_ФРАГМЕНТЫ ДАННЫХ_
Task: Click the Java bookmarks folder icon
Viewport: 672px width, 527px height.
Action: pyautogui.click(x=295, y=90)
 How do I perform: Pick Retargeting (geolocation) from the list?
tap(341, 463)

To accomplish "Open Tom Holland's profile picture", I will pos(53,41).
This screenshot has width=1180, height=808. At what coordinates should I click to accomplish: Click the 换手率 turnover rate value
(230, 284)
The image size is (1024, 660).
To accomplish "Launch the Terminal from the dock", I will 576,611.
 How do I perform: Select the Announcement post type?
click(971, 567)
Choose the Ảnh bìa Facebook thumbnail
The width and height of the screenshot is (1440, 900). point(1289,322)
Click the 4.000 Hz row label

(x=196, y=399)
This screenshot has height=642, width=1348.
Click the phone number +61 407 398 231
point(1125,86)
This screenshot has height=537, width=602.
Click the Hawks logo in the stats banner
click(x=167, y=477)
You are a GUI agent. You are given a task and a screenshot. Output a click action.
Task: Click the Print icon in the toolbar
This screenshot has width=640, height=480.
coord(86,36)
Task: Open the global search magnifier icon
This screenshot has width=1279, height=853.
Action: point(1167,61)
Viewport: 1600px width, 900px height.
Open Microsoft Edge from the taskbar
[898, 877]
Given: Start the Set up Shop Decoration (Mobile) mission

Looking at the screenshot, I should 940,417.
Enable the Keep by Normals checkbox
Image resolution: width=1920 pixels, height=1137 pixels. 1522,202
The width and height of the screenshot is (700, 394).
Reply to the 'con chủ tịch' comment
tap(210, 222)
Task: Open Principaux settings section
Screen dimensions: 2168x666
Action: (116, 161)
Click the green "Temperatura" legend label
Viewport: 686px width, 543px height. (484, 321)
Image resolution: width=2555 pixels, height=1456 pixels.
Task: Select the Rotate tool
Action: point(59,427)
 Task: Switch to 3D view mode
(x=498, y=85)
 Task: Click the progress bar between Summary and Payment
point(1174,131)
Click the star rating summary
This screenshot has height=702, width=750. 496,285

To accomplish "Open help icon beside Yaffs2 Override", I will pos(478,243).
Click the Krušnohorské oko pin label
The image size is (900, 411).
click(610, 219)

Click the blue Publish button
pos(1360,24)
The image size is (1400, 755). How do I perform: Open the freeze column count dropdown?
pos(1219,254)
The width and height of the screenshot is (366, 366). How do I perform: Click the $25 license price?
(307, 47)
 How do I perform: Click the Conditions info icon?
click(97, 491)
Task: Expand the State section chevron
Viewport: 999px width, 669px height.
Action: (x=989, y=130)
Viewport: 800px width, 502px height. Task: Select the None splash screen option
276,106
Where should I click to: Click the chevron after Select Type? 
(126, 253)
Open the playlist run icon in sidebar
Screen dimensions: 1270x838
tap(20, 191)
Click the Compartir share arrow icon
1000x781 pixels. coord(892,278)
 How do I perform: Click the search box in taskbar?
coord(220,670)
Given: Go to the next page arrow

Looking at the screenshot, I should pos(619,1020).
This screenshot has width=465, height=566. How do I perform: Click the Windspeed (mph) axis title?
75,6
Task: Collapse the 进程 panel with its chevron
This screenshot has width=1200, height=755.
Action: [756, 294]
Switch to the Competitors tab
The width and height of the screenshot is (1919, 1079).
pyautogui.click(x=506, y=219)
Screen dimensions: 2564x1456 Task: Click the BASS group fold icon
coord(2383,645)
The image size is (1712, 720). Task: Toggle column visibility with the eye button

_ОПИСАНИЕ ЗАДАНИЯ_
Пожалуйста, отберите в данных выше все строки, где встречается слово «This», и выпишите их.

_РЕЗУЛЬТАТ_
This screenshot has width=1180, height=808. At what coordinates should I click to accomplish: Click the 换手率 turnover rate value
This screenshot has height=642, width=1348.
This screenshot has height=537, width=602.
This screenshot has width=640, height=480.
This screenshot has width=1279, height=853.
This screenshot has height=702, width=750. 496,285
This screenshot has width=465, height=566. How do I perform: Click the Windspeed (mph) axis title?
This screenshot has width=1200, height=755.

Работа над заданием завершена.